Almost all blockchains are centered around mining, which is inseparable from the hash algorithm. Bitcoin uses the SHA-256 algorithm (Secure Hash Algorithm 256-bit), which can produce an output of the same length for a string of any length. The output result can be called a "hash value", which is always 64 characters (256 bits).
Therefore, no matter how many times "mining" is repeated, the same input always produces the same output. However, if the input changes slightly, the output will be completely different. Therefore, hash functions are deterministic, and most cryptocurrencies are designed as one-way hash functions.
This type of function determines that users cannot reverse the input based on the output result. The only way is to guess, but the probability of guessing correctly is very small. This is one of the reasons why the Bitcoin blockchain is safe and reliable.
Now that we understand how the algorithm functions, let’s take a look at a simple transaction example to illustrate how blockchain works.
Assume that Alice and Bob are two bitcoin holders, and Alice owes Bob two bitcoins.
In order to repay Bob two bitcoins, Alice broadcast this transaction information to all miners in the network.
In this transaction, Alice tells the miner Bob's address and the amount of bitcoins in the transaction, and attaches a digital signature with her public key. The signature is generated by Alice's private key, and the miner can use it to verify that Alice is the actual owner of these bitcoins.
After confirming that the transaction is real and valid, the miner can put this transaction information together with other transaction information into a block and try to "mine" this block. The block is calculated by the SHA-256 algorithm, and the calculation result must start with a certain number of "0" to be judged valid. The number of "0" depends on the "difficulty" of the calculation, which will change with the change of the computing power of the entire network.

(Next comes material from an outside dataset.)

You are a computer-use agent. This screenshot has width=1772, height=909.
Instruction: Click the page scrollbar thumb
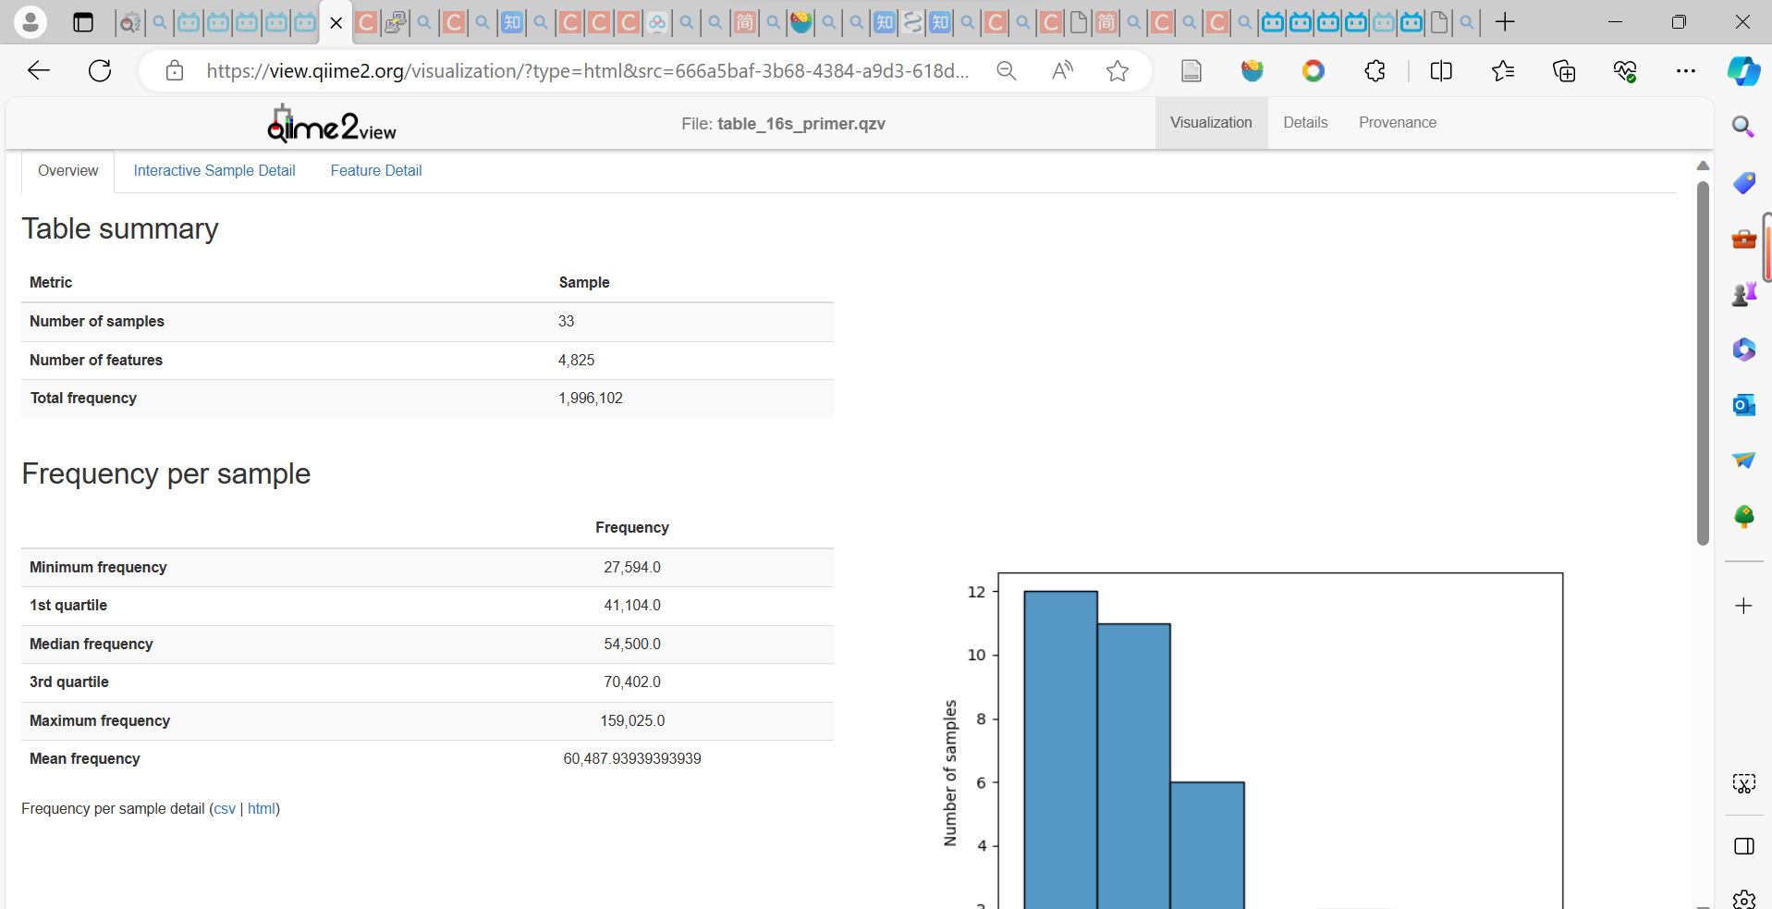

In order to correctly output the expected number of "0" hash values, miners will add a "nonce" to the block before running the encryption algorithm. A slight change in this value will completely change the result of the operation. Miners must try different random nonces until they get the correct hash value.
Each time a block is mined, the miner broadcasts the new block information to the entire network so that other miners can confirm the validity of the block. After that, they will add the valid block information to their own blockchain, indicating that the transaction is complete. However, the miner still needs to add the hash value of the previous block to the new block, and finally connect all the blocks to form a veritable "blockchain". This is very important and reflects the role of trust in the system.
Each miner stores a copy of the blockchain on his or her personal computer and reaches a consensus: the blockchain with the most computing power must be the longest. If someone wants to change the transaction information in the previous block, the hash value of this block will also change, causing the hash values of all blocks after this block to change. He or she must start all the previous calculations over again to convince others that his or her block information is correct. Therefore, if a miner attempts to tamper with the block information, he or she must invest more than 50% of the computing power of the entire network, which is almost impossible. Such network attacks are therefore called 51% attacks.
This model of requesting computer calculations to generate new blocks is called proof of work (PoW). In addition, there are other mechanisms, such as proof of stake (PoS), which do not require huge computing power support, consume less electricity, and attract more users to participate.